There are two definitions of ‘consent’ in ‘sexual cases’:
- A ‘statutory definition’ – which is a definition contained within a piece of legislation.
- a ‘common law definition’ – which has evolved over many years through case-law.
The statutory definition is set-out in s 61HA of the Crimes Act 1900 and applies to three offences:
- Sexual assault under s 61I
- Aggravated sexual assault under s 61J, and
- Aggravated sexual assault in company under s 61 JA.
The common law definition applies to all other ‘sexual offences’ including indecent assault.
In either case, consent (or lack of consent) can be communicated verbally or through the actions of the person who has made the complaint (the ‘complainant’).
Further, whether or not you believed that consent was given will always be assessed from your perspective at the time of the offence based on all the facts and circumstances – the court will not consider what you should have thought or done.
If you honestly and reasonably believed that the complainant gave consent, the charges against you may be dismissed.
Under section 61HA of the Crimes Act, consent is given when a person ‘freely and voluntarily agrees to the sexual intercourse.’
The statutory definition explicitly states a range of situations where consent will not be given, for example, where the other person:
- does not have the capacity to give consent due to their age or mental impairment;
- is unconscious or asleep;
- gives consent under a threat of force or terror; and
- is under a mistaken belief as to the identity of the alleged offender, or that the offender is their spouse, or that the intercourse is for medical or hygienic reasons.
In deciding whether consent was given, the court can look at:
- whether the complainant was severely intoxicated by alcohol or drugs;
- whether there was any intimidation, coercion or threats – even if they don’t amount to ‘threats of force’; and
- whether the alleged offender abused a position of authority.
- Importantly, the fact that the complainant did not physically resist does not necessarily mean that consent was given.
Those who are under the age of 16, or 18 where there is a relationship of ‘special care’, are unable to provide consent.
In contrast, the common law definition of consent is much more general.
It consists of two ingredients:
1. The complainant did not provide consent;
2. The accused acted despite knowing that consent was not given, or acting recklessly as to whether consent was given or not.
‘Acting recklessly as to whether consent was given or not’ includes situations where:
- it’s demonstrated that you did not care about whether consent was given or not; or
- where it’s shown that you knew that there was a possibility that consent was not given, but you acted anyway.
Both definitions appear to be very similar in terms of their wording and structure.
Consent, or lack of consent can be communicated verbally or through actions in either case.
So, what’s the difference?
The biggest difference is that the statutory definition creates a broader range of cases where consent will not be given – it specifically states that consent will not be given where:
- the victim is unconscious or asleep,
- where they are coerced by threats or force,
- where the victim is under a mistaken belief as to the identity of the offender and so on.
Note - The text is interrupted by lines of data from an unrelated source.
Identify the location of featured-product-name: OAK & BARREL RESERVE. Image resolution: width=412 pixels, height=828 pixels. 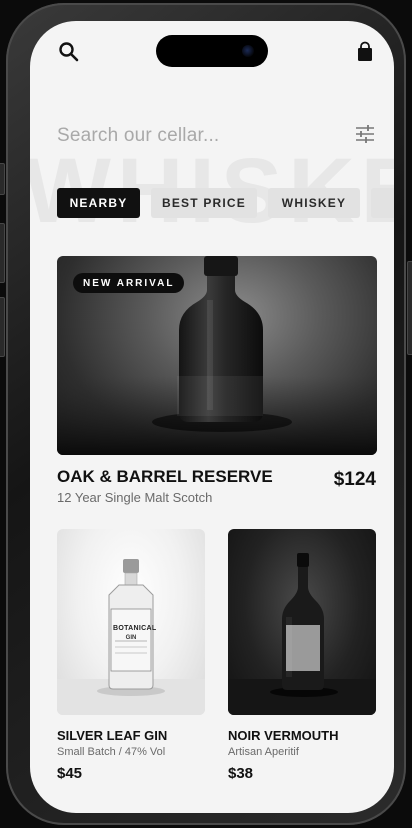
(165, 477).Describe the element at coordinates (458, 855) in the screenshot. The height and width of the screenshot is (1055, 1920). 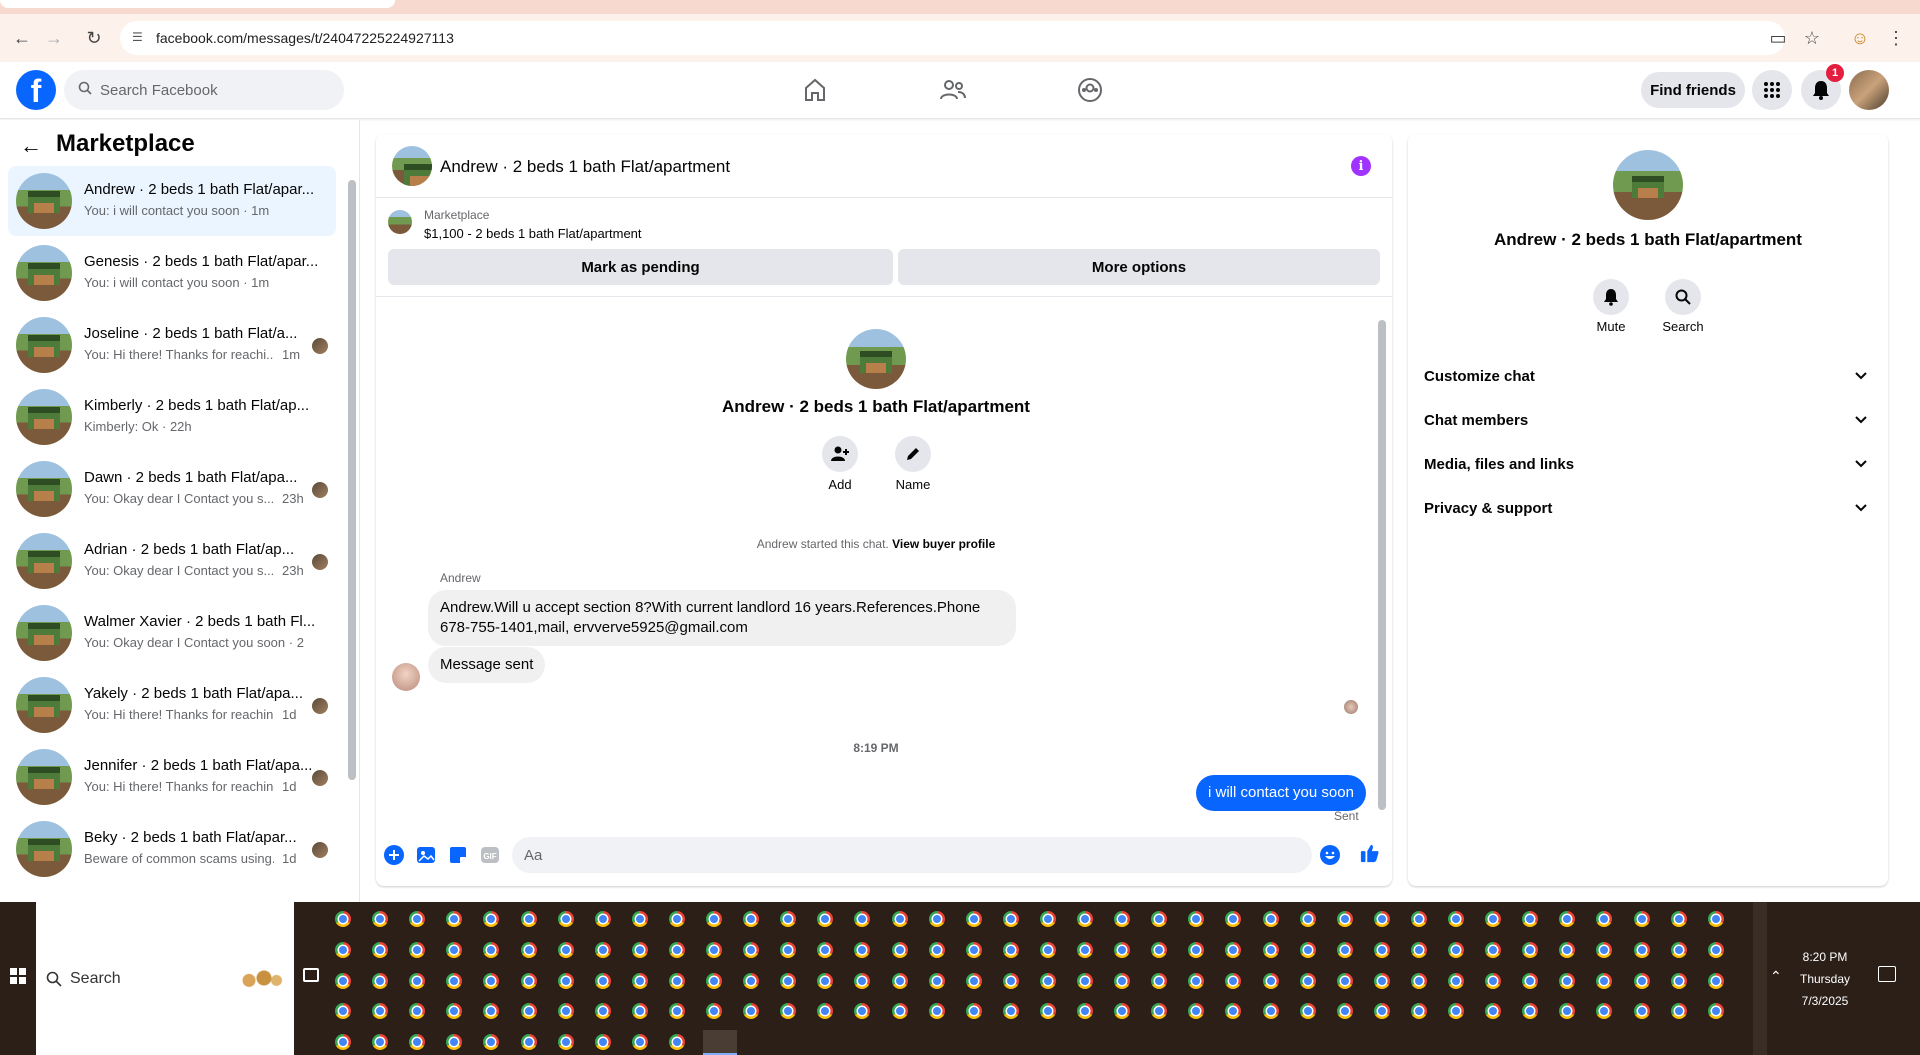
I see `sticker-icon` at that location. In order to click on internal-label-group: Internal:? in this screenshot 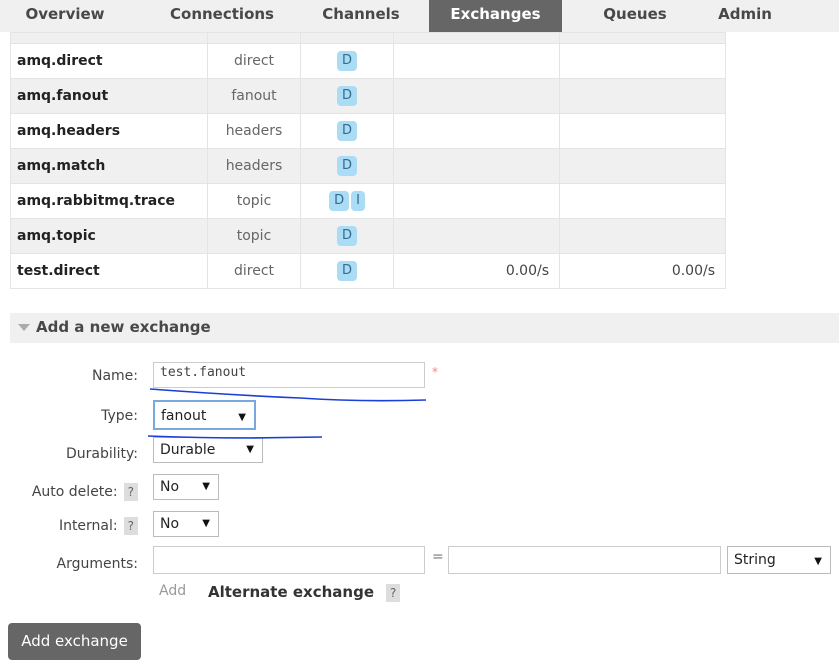, I will do `click(69, 526)`. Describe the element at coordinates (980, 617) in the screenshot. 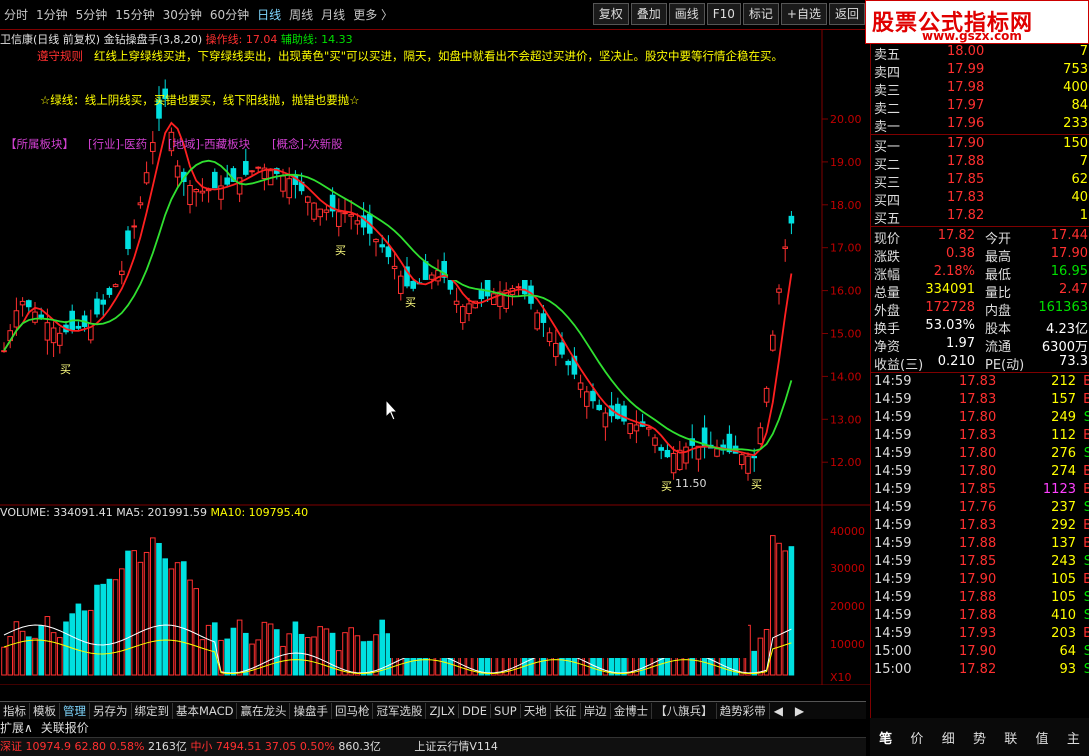

I see `tick-row: 14:59 17.88 410 S` at that location.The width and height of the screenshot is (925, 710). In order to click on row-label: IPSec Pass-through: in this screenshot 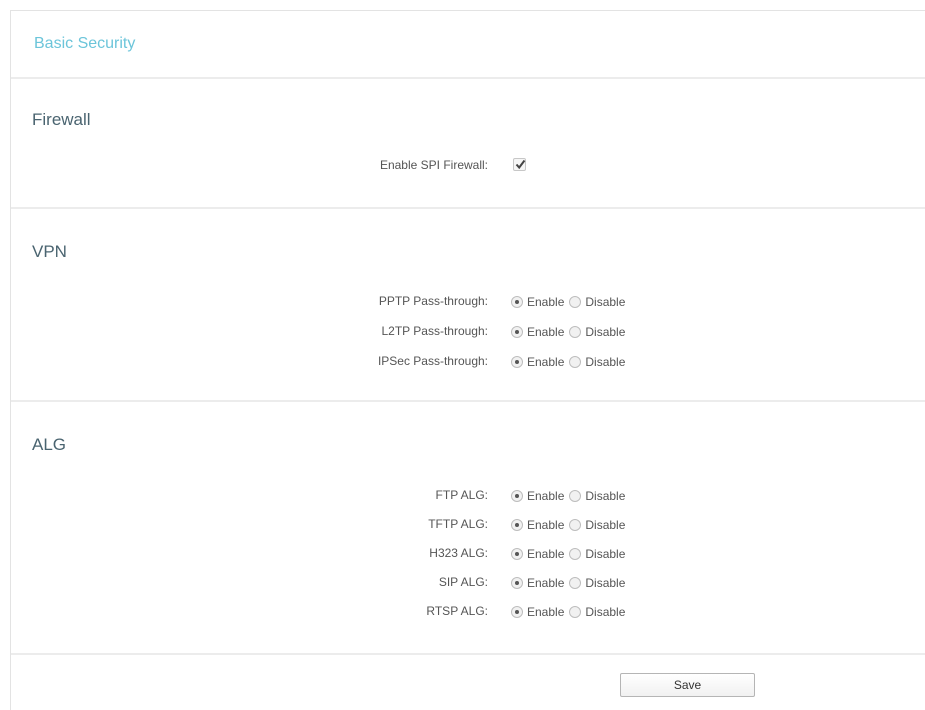, I will do `click(432, 361)`.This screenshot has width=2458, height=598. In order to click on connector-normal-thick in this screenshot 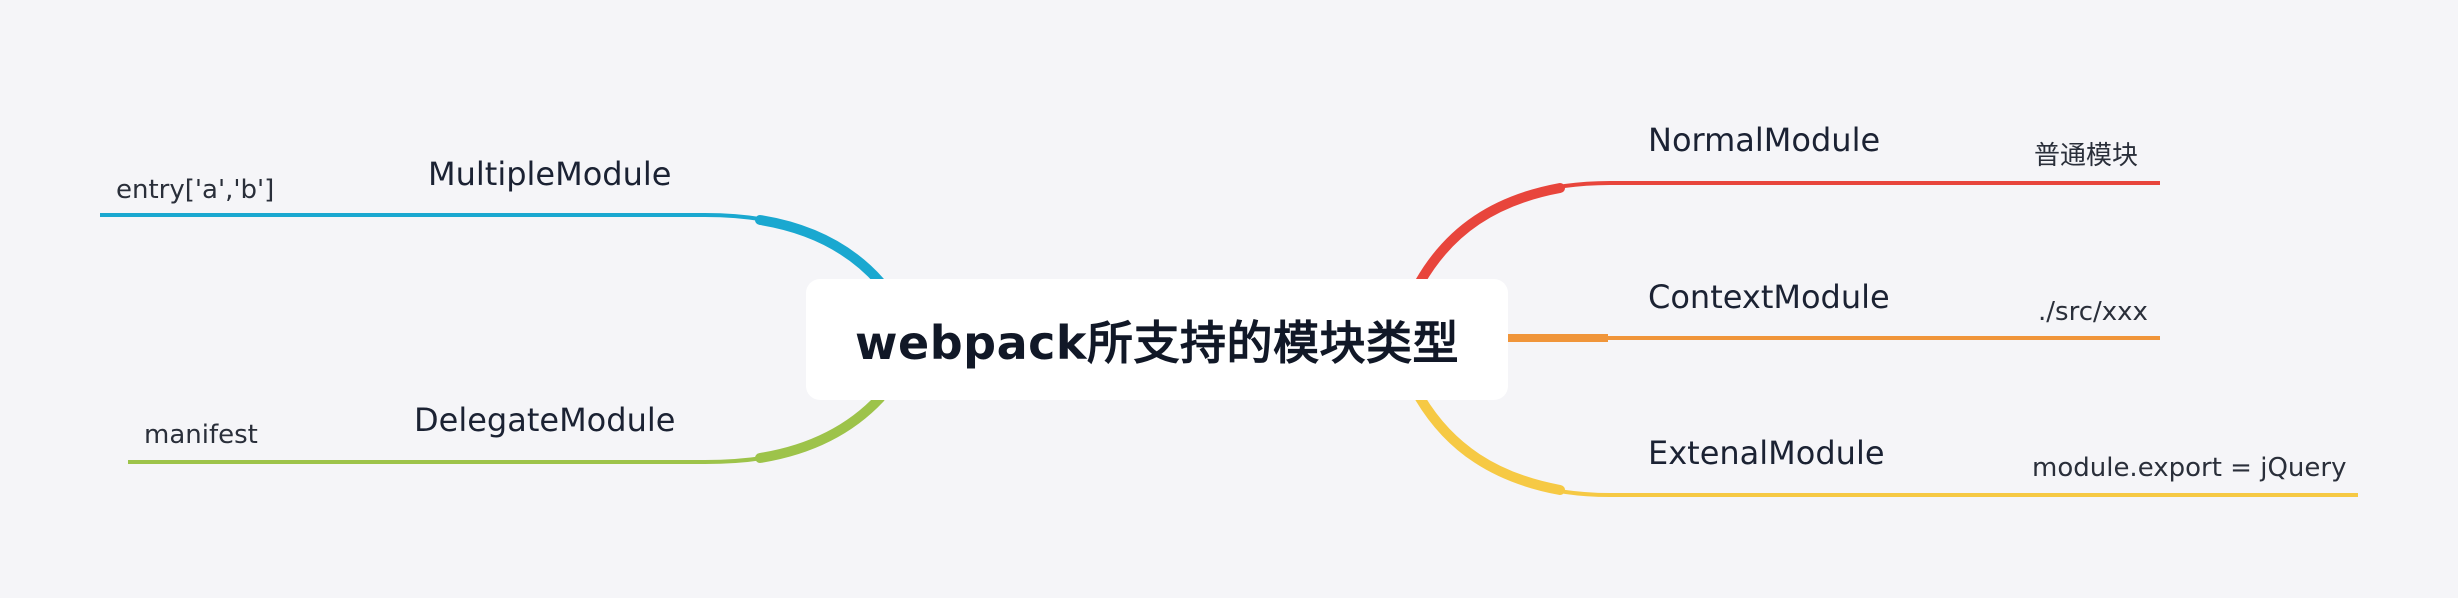, I will do `click(1490, 235)`.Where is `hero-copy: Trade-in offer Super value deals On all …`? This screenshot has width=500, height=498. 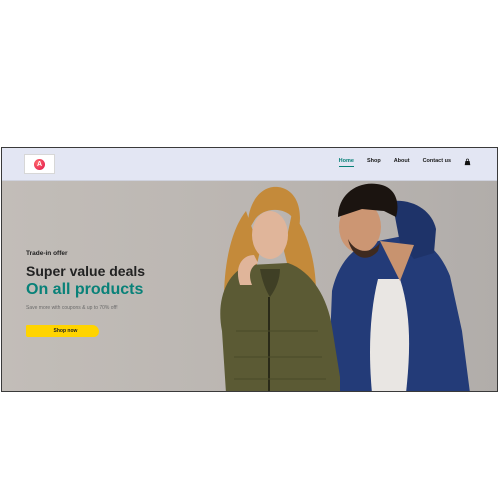 hero-copy: Trade-in offer Super value deals On all … is located at coordinates (86, 294).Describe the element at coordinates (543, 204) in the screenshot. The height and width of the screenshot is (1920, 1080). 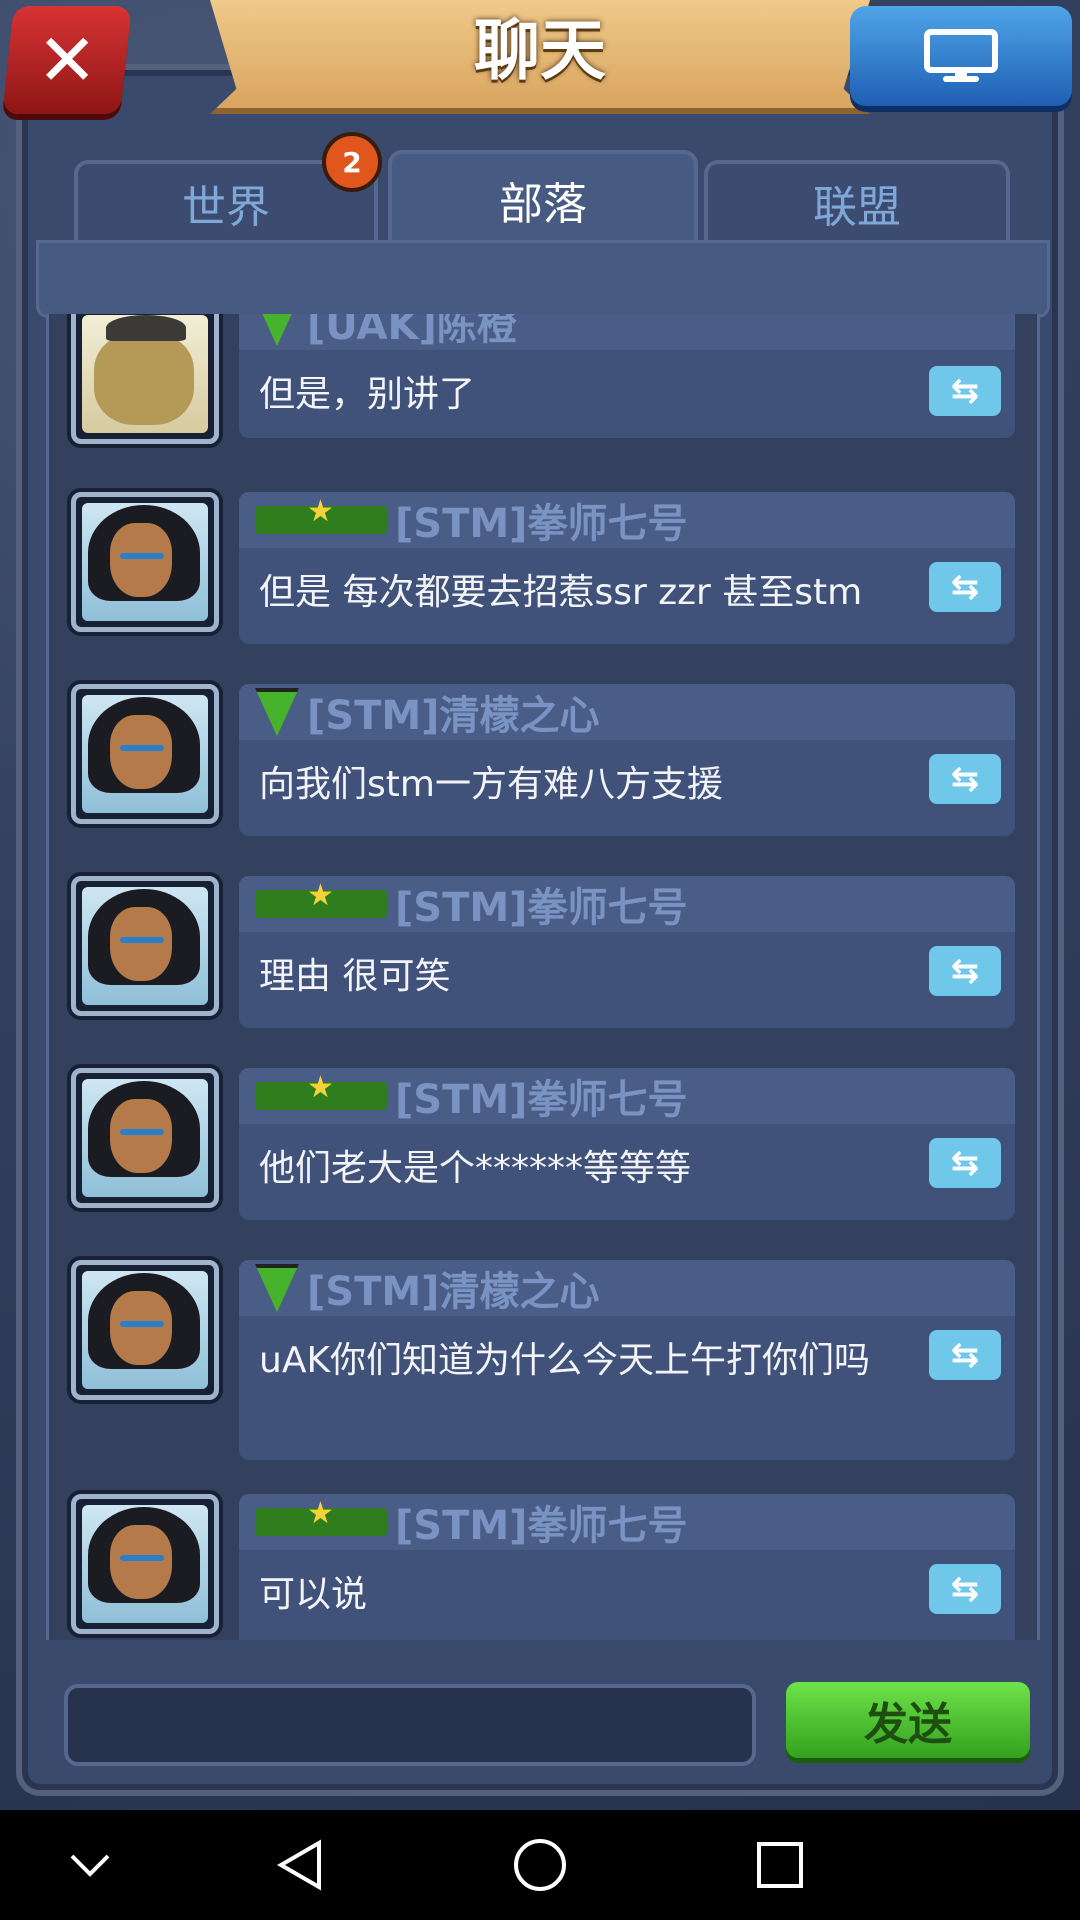
I see `tab-label: 部落` at that location.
Once again, this definition applies only to three offences: sexual assault (s 61 I); aggravated sexual assault (s 61J) and aggravated sexual assault in company (s 61 JA).
The common law definition is much less restrictive and gives a general definition which does not specify cases where consent will not be given.
Again, this definition applies to sexual offences other than those described above, such as indecent assault and aggravated indecent assault.